▸ Task brief
Print the line that contains "Task: Select the Battery icon in sidebar", then every line after it until the entries end, exactly as they read; do not include pictures.

::::

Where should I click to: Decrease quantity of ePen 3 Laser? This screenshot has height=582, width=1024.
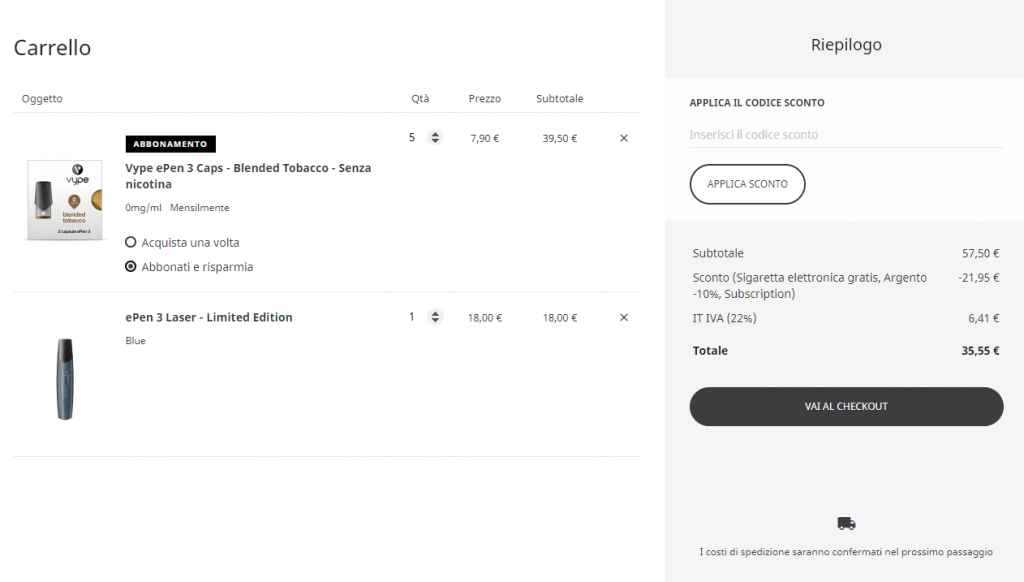coord(435,321)
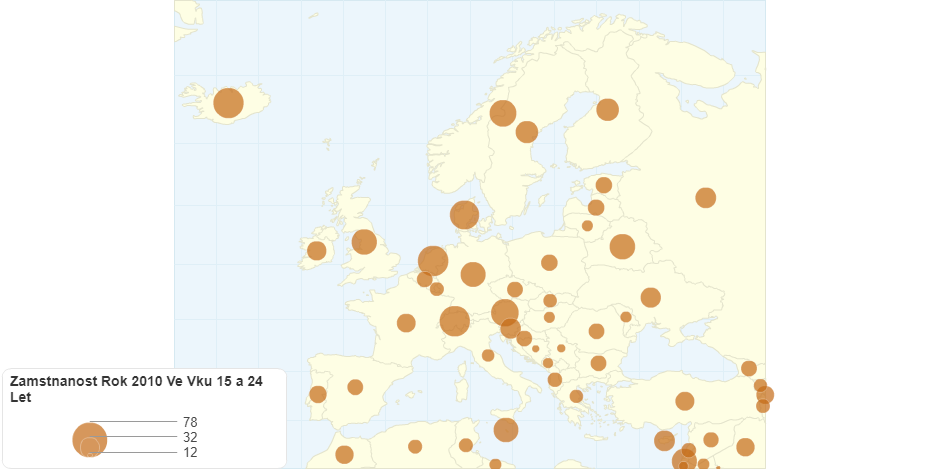Image resolution: width=940 pixels, height=469 pixels.
Task: Click the bubble over France
Action: tap(406, 323)
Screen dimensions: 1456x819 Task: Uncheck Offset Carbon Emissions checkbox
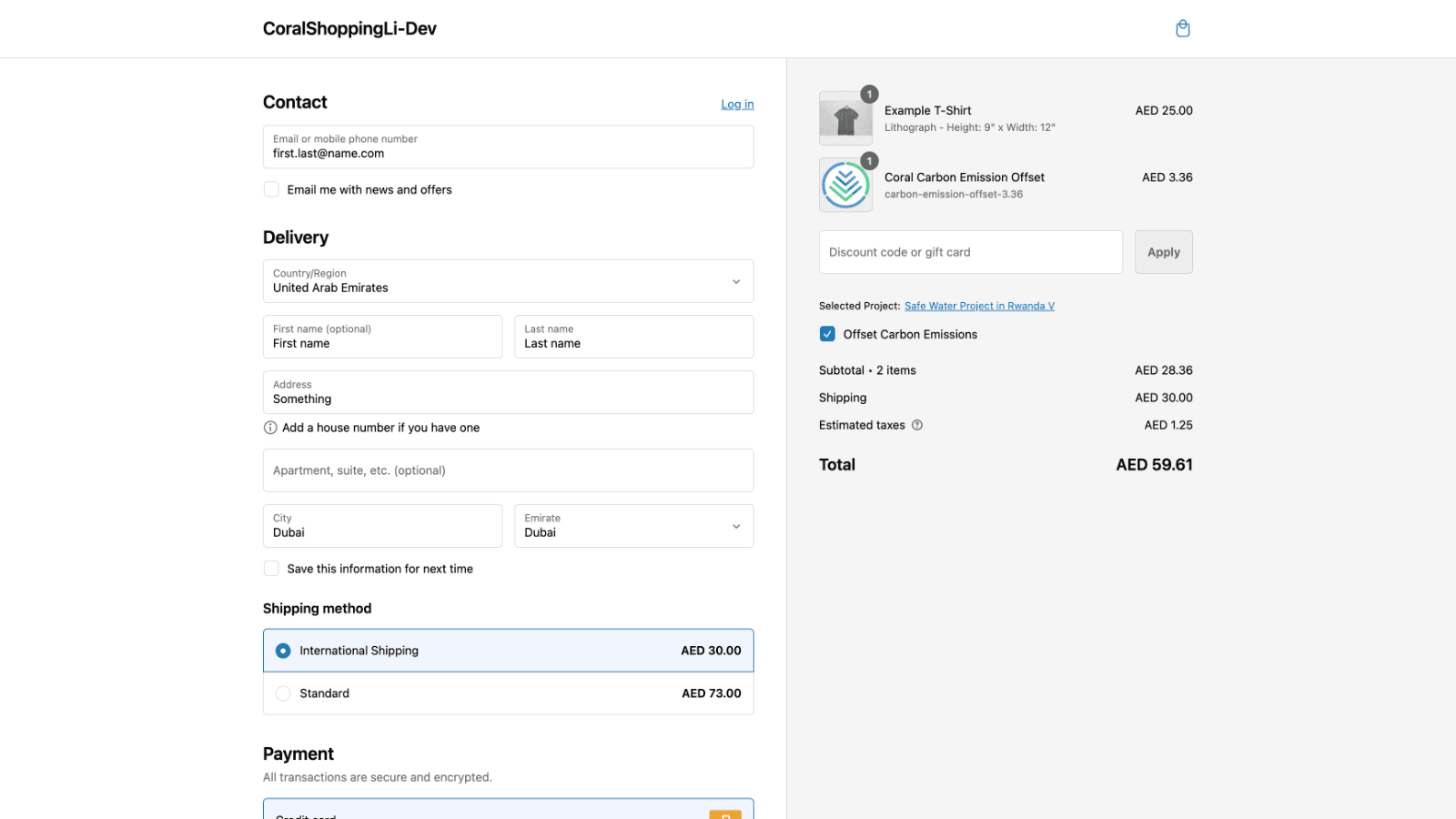827,334
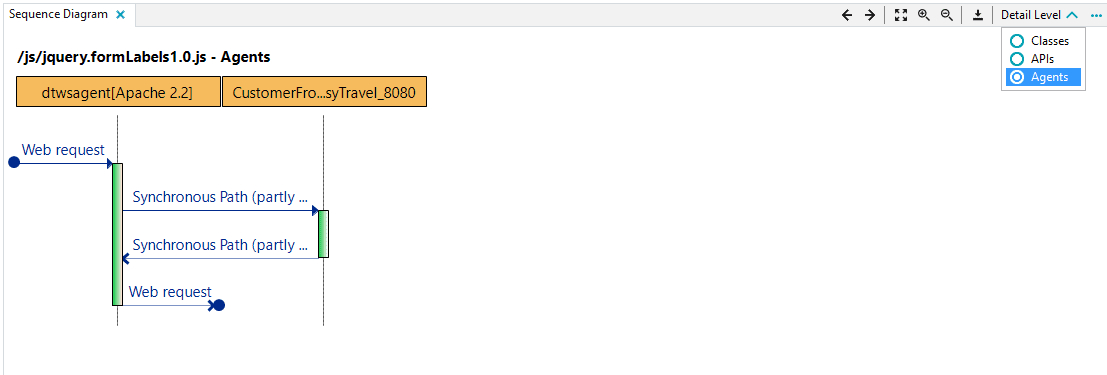Zoom out with magnifier minus icon
1107x375 pixels.
coord(947,15)
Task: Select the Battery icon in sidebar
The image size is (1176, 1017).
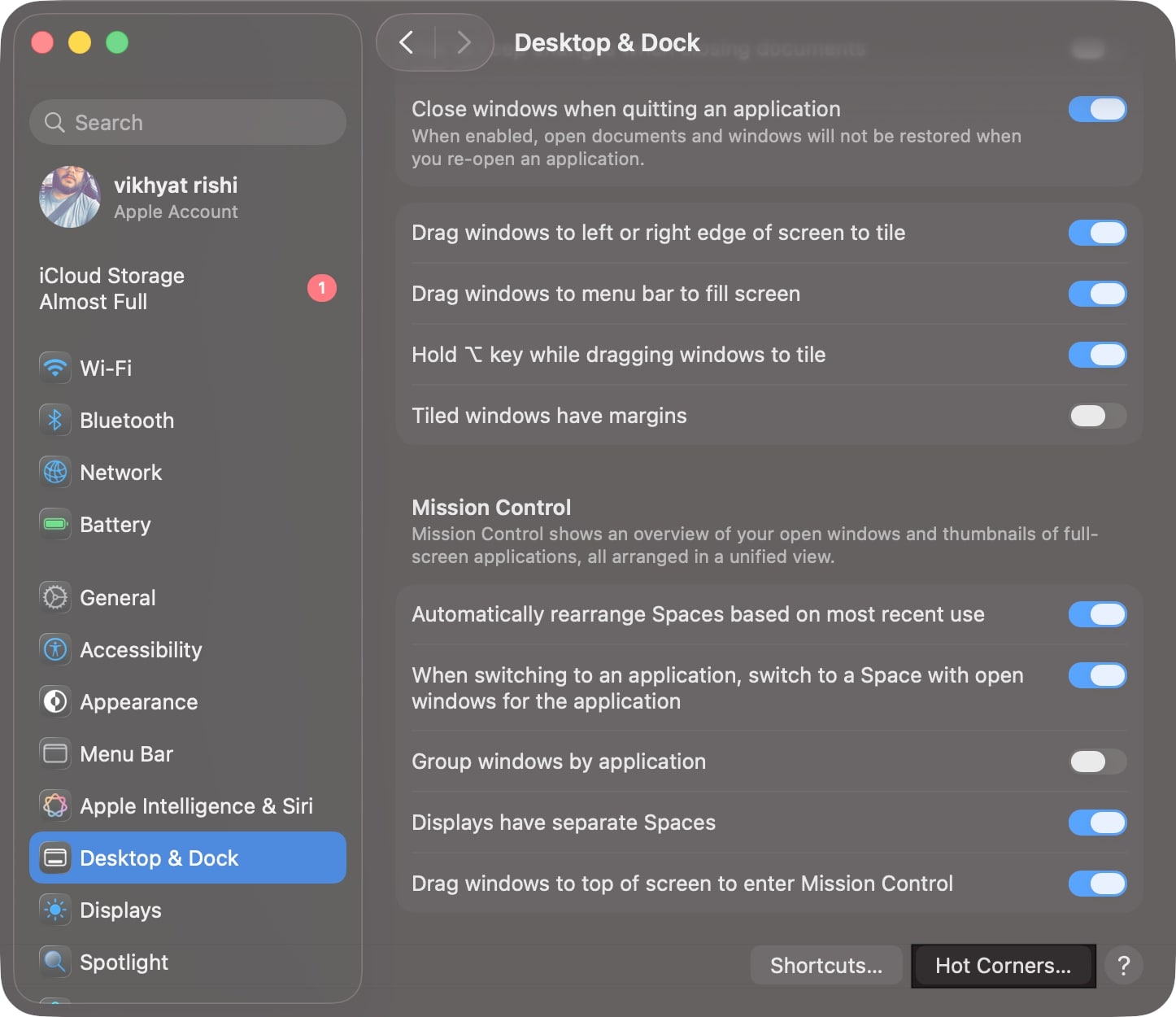Action: [x=54, y=525]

::::

▸ Expected answer
Task: Select the Battery icon in sidebar
The image size is (1176, 1017).
Action: [x=54, y=525]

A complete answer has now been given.